Biliary cast syndrome after liver transplantation: A cholangiographic evolution study

Background and Aim The aim of this study is to describe the cholangiographic features and endoscopic management of biliary cast syndrome (BCS), a rare specific ischemic cholangiopathy following liver transplantation. Methods Patients with biliary complications were identified from prospectively collected database records of patients who underwent liver transplantation at the Erasme Hospital from January 2005 to December 2014. After excluding patients with hepatico‐jejunostomy or no suspicion of stricture, cholangiograms obtained during endoscopic retrograde cholangiopancreatography (ERCP) and magnetic resonance imaging were systematically reviewed. Biliary complications were categorized as anastomotic (AS) and non‐AS strictures, and patients with BCS were identified. Clinical, radiological, and endoscopic data were reviewed. Results Out of 311 liver transplantations, 14 cases were identified with BCS (4.5%) and treated with ERCP. Intraductal hyperintense signal on T1‐weighted magnetic resonance and a “duct‐in‐a‐duct” image were the most frequent features of BCS on magnetic resonance imaging. On initial ERCP, 57% of patients had no stricture. Complete cast extraction was achieved in 12/14, and one of these had cast recurrence. On follow‐up, 85% of the patients developed biliary strictures that were treated with multiple plastic stents reaching 60% complete stricture resolution, but 40% of them had recurrence.
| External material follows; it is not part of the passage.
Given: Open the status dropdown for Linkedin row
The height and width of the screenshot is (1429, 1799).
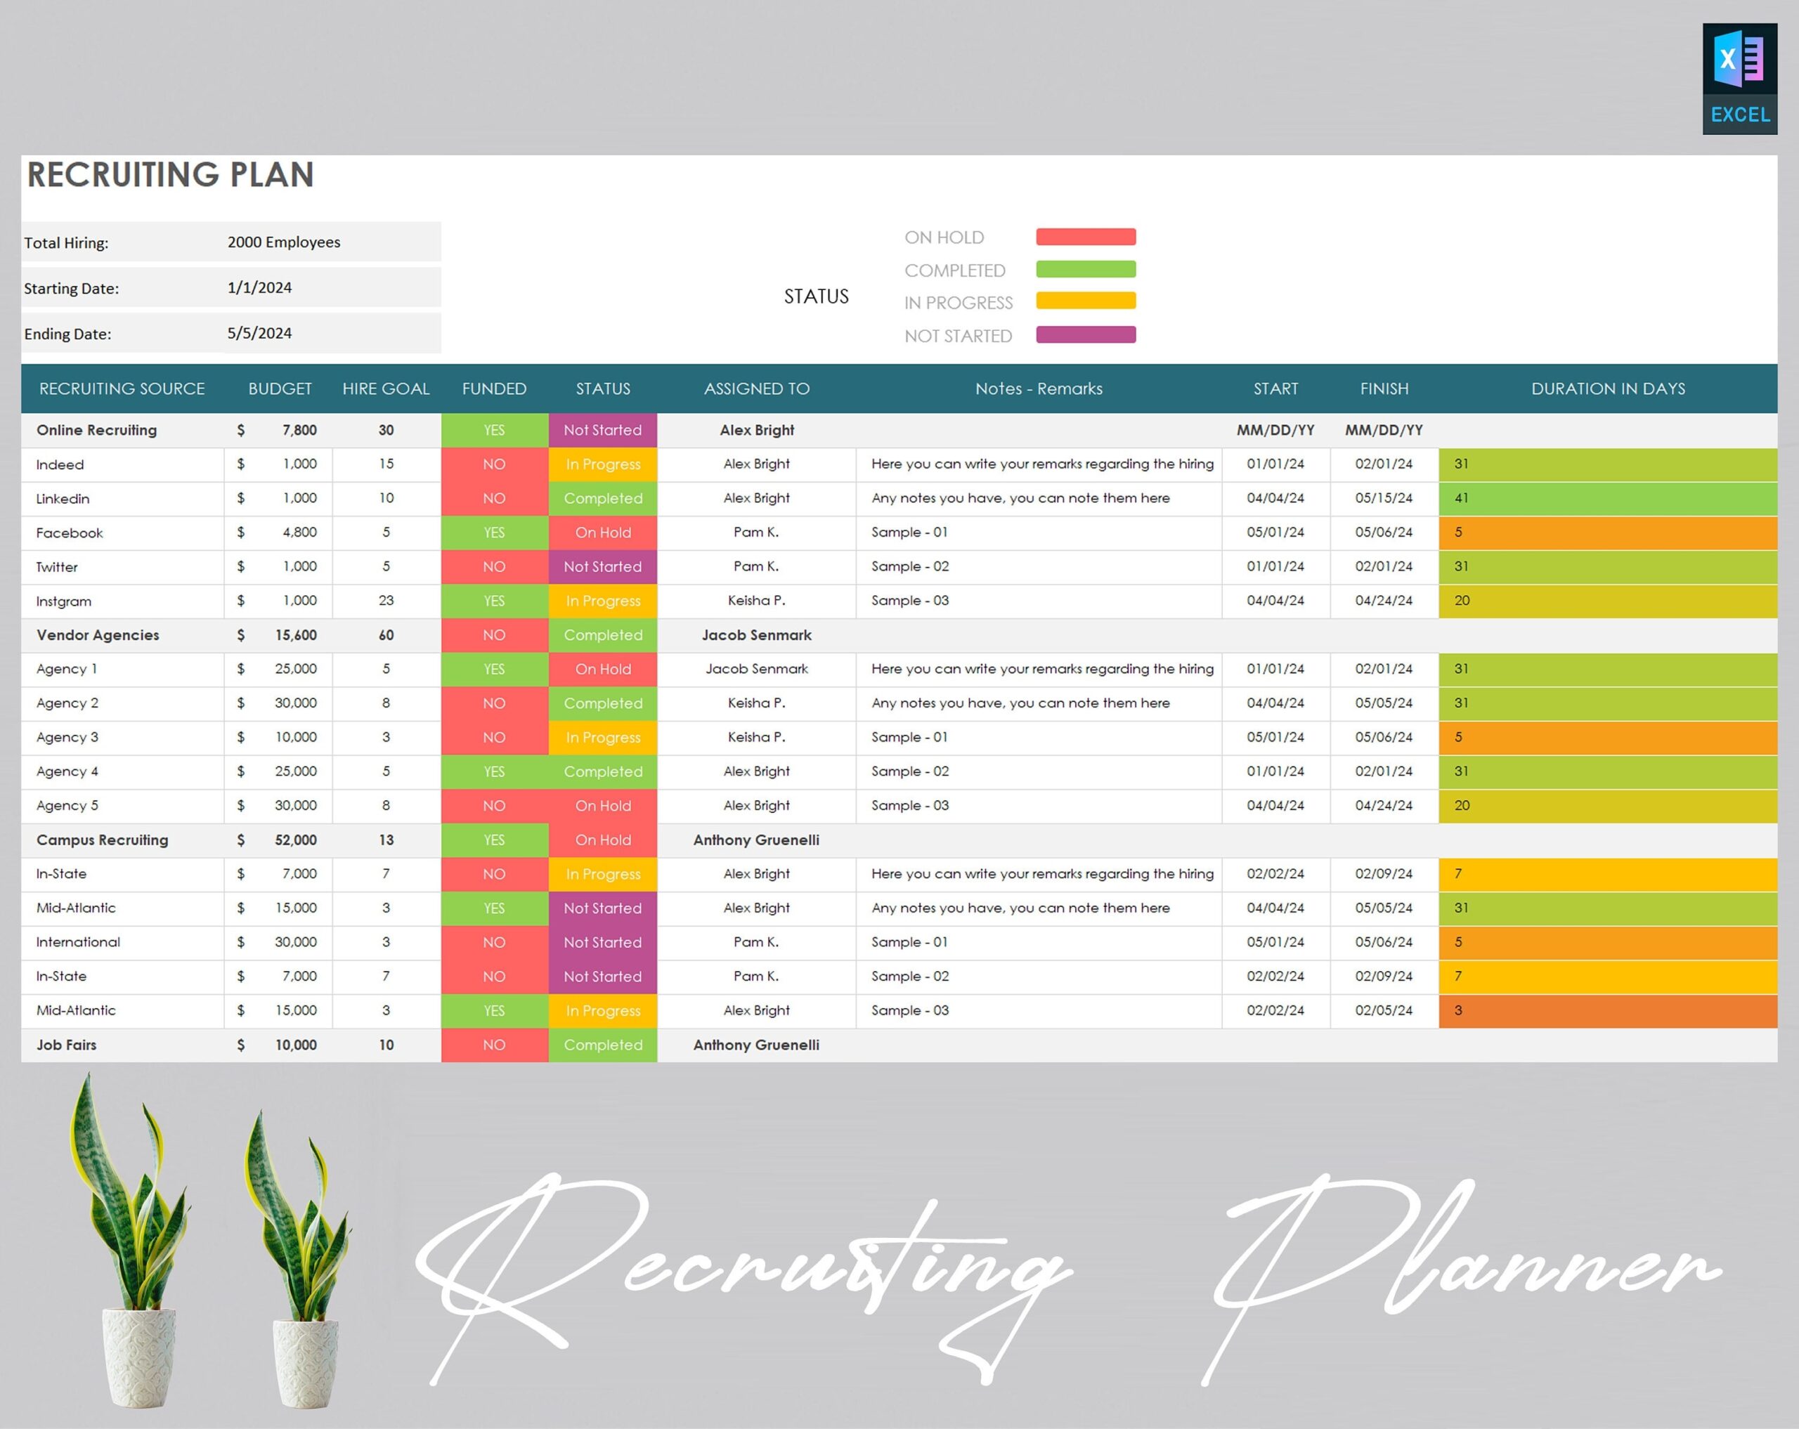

After a median follow‐up of 58 months, BCS patients had lower overall and graft survival (42.9% and 42.9%) compared with non‐AS (68.8% and 56.3%) and AS (83.3% and 80.6%), respectively. Conclusions Particular magnetic resonance‐cholangiographic and ERCP‐cholangiographic features of BCS have been identified. Outcomes for BCS are characterized by high complete cast extraction rates, high incidence of secondary strictures, and poorer prognosis.